Excerpted records:
----

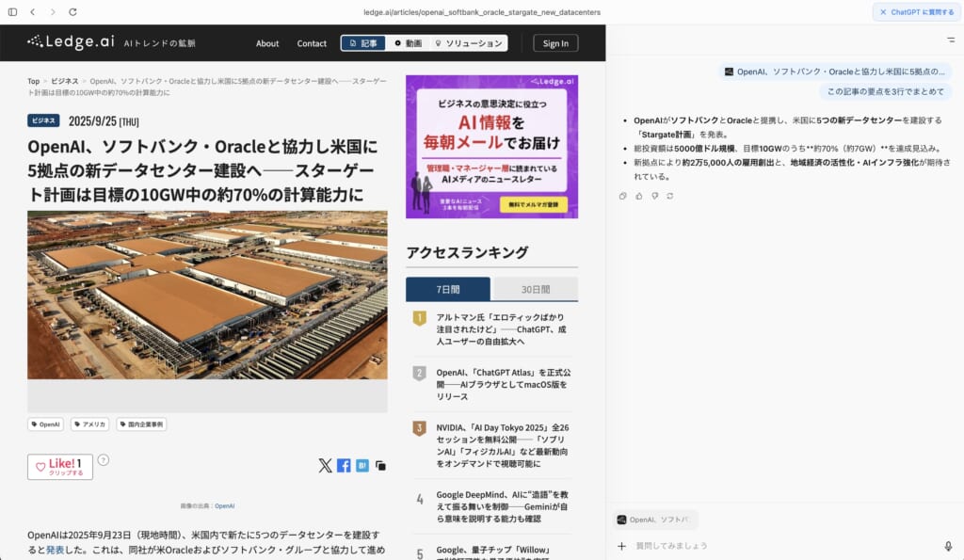This screenshot has height=560, width=964.
Task: Give a thumbs up to the ChatGPT response
Action: pos(637,195)
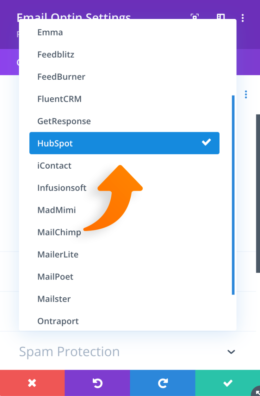Redo the last change
Screen dimensions: 260x396
point(162,383)
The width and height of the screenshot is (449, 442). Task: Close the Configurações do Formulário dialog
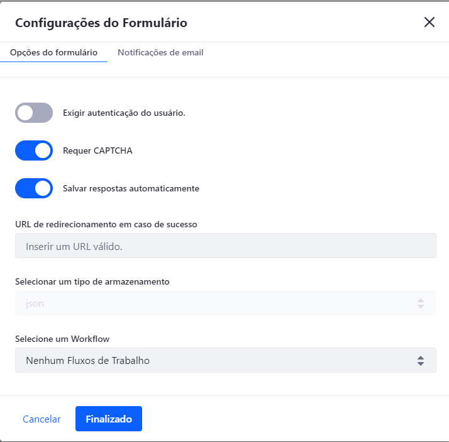coord(430,22)
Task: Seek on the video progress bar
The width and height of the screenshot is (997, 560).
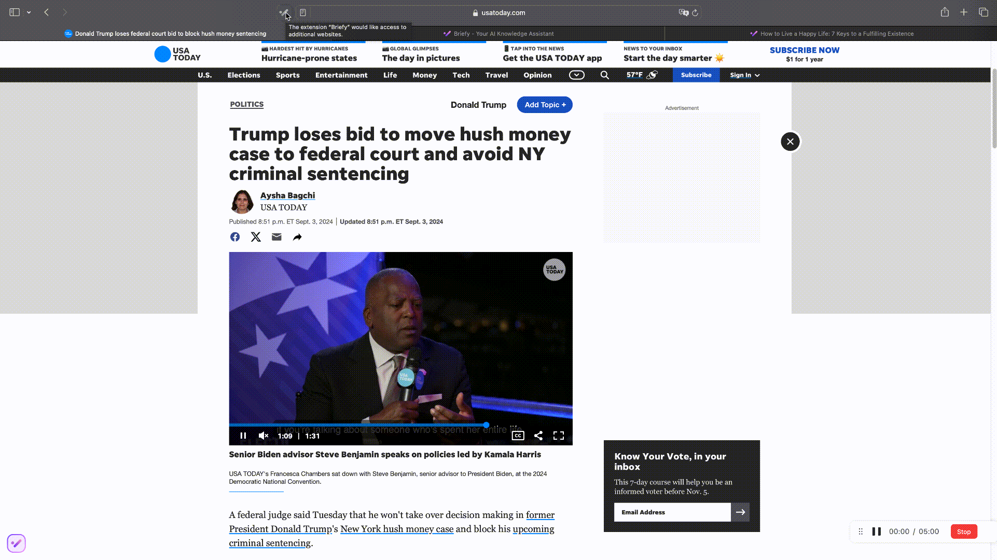Action: pos(401,425)
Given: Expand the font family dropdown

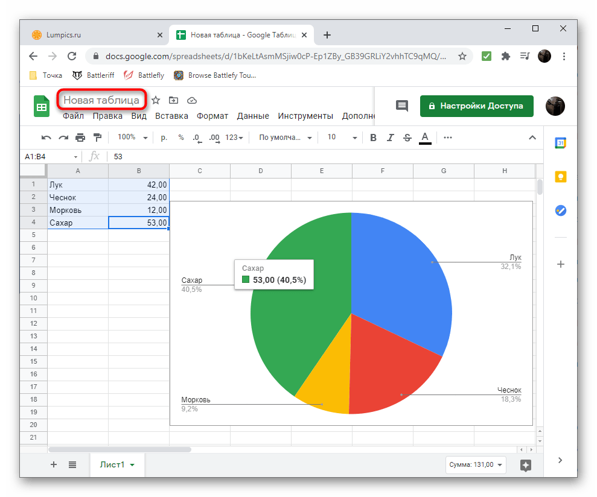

----

Required work:
What is needed is an exact repetition of every line from the line with "The width and height of the screenshot is (449, 442)." to the end of the data above, both ends included, with no pictures.

Answer for the task:
The width and height of the screenshot is (449, 442). Task: Close the Configurações do Formulário dialog
coord(430,22)
Task: Seek on the video progress bar
The width and height of the screenshot is (997, 560).
Action: pos(401,425)
Given: Expand the font family dropdown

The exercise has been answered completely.